アオサギを議論するページ

アオサギの体格

もう長いことアオサギについていろいろ書いてきているわけですが、その割りにはどうでも良いような記事ばかりで、アオサギについての基本的な情報をほとんど書いてこなかったような気がします。たとえば、身体の大きさとか図鑑に載っているような情報ですね。そこで、今回はまさにその身体の大きさについて書いてみたいと思います。

以前は、アオサギは国内での生息数が少なかったというのもありますし、基本的に人への警戒心が強いということもあり、間近にアオサギと遭遇した人はそんなに多くありませんでした。それが、最近になって生息数も増え、とくに都市部のアオサギは人に慣れるようになったことで、至近距離でアオサギを見かける機会が格段に増えました。その結果、改めてアオサギの大きさに驚いたという人も多いのではないでしょうか。首を伸ばすと1m近くになり、翼を広げると大人が両腕を広げるよりもさらに大きく2m近く(175-195cm)に達します。そんなのがいきなり目の前に現れたら、小さな子供なら怖くて泣き出してしまうでしょう。

measureところで、野外では同じように見えるアオサギも、生きものですから当然一羽一羽体格が違います。雄と雌の間にも体サイズに違いがあることが分かっています。右の4つのグラフは雌雄の体格を比べたものですが、翼長、嘴峰長、ふ蹠長、体重のいずれの数値も雄が雌を上回っています。もちろん、グラフで雌雄の重複部分が多いことから分かるとおり、雄より体格の良い雌もたくさんいます。雌のほうが雄より大きいペアも普通にいると思います。なので、体格は雌雄判別の絶対的な指標にはなりません。私個人の観察経験からいうと、雄と雌の違いは体格よりもむしろ頭部のボリューム感の違いに表れるように思います。
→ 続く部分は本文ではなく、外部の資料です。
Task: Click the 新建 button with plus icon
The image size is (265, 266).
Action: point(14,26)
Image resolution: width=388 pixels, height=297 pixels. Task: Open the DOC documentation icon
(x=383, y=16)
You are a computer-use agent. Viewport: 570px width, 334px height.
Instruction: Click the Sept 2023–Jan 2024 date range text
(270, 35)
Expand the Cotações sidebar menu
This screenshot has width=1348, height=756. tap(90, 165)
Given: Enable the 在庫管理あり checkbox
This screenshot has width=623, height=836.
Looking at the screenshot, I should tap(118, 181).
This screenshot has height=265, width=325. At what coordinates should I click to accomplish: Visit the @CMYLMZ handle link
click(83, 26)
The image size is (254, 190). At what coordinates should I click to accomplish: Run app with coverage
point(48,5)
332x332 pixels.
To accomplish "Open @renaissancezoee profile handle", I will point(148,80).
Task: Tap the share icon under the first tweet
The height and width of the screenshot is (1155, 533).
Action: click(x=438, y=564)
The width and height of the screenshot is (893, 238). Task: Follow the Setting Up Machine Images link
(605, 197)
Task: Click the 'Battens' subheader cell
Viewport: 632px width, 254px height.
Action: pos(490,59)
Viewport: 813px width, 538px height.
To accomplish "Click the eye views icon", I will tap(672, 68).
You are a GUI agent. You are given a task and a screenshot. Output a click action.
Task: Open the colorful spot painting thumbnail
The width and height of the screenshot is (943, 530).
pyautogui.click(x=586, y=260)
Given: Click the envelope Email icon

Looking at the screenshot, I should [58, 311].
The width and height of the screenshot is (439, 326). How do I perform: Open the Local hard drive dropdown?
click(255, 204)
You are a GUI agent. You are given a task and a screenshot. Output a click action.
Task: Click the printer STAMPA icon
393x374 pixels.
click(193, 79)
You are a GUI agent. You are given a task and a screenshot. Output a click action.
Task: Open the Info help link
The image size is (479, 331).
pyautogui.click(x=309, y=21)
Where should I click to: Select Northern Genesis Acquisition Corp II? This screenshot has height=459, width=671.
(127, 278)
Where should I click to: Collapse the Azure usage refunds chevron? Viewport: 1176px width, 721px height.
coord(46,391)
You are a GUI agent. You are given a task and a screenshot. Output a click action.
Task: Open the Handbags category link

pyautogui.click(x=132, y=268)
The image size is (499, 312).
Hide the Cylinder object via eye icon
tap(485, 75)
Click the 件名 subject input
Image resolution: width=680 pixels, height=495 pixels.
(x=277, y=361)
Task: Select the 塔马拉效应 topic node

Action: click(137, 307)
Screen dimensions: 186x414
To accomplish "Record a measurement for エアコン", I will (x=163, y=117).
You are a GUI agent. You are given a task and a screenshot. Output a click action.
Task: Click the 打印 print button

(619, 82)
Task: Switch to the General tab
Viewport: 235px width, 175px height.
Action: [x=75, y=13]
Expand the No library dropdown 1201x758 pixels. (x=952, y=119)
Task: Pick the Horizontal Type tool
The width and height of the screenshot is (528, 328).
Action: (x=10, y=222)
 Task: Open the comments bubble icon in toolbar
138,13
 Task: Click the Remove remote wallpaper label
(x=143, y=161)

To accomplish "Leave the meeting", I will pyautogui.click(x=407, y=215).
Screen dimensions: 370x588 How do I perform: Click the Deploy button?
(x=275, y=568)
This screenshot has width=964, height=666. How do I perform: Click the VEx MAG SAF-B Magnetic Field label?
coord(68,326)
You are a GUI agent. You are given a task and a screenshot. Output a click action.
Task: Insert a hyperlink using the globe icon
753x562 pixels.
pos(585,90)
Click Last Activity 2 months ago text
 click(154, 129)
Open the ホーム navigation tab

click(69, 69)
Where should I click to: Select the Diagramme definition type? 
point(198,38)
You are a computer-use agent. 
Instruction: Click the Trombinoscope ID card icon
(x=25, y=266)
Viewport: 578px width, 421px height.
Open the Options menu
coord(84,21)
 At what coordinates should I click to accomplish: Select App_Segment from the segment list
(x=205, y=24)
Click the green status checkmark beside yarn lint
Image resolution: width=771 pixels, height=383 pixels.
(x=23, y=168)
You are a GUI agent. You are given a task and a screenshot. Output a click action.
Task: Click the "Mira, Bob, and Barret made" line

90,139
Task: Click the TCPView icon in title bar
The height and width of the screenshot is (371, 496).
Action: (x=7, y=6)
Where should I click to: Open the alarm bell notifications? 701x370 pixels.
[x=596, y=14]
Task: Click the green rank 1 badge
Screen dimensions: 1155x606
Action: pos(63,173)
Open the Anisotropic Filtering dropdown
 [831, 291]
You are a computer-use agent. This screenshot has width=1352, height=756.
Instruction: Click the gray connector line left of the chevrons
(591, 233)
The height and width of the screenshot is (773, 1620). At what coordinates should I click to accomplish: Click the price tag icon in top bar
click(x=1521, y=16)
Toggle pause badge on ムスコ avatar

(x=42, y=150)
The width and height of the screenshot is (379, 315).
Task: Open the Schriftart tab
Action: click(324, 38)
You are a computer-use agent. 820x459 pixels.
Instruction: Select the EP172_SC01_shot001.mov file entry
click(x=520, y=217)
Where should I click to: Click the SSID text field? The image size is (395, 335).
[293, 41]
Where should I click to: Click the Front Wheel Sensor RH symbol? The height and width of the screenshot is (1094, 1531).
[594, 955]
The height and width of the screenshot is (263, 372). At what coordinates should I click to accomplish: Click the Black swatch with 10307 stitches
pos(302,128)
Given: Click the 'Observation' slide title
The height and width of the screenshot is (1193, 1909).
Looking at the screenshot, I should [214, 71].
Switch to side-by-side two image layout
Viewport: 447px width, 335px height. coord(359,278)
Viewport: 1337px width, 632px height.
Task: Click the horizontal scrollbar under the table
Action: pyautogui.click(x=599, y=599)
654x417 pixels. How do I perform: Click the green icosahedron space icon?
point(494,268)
雄の頭は大きくがっちりしていて、雌の頭はほっそりと華奢な感じなのです。これはそのつもりで見ると案外区別できるものなので、つがいを観察する機会があればぜひチェックしてみて下さい。

体格については、雌雄の間で違いがあるように成鳥と幼鳥の間でも違いがみられます。これについては20年ほど前に弘前大学の前川さんと佐原さんが成鳥と幼鳥の嘴峰長を計測していて、予想どおり幼鳥のほうが短い(成鳥と亜成鳥:117mm (n=65)、1年目幼鳥:109mm (n=34))ことが分かっています。つまり、幼鳥は巣立ち時にはまだ成鳥のサイズには達してないということなのですね。なお、この研究では亜成鳥という語が使われていますが、これは大雑把に2年目の幼鳥とみなして差し支えないと思われます。

アオサギの体重については上のグラフで紹介したのよりもう少し極端な例も報告されています。これはドイツからの報告ですが、太ったアオサギは2,300gもあったそうです。そして、痩せ細ったアオサギはなんと810gしかなかったのだとか。

鳥はほぼ全身羽毛に覆われてますから、外見では大きさの違いがなかなか分かりません。けれども、実際はこなんなにも違うものなのですね。体重ではそれがとくに顕著です。餌獲りの下手な幼鳥はほんとうに食うや食わずで生きています。以前、死んだ幼鳥の胃の中を見たことがありますが、何の腹の足しにもならないような小さな水生昆虫が何匹か入っているだけでした。あれでは体重が1キロを切ってしまうのも頷けます。そんな絶望的な栄養状態にありながら、一方で身体も大きくしていかなければならない…。これは相当に大変なことだと思います。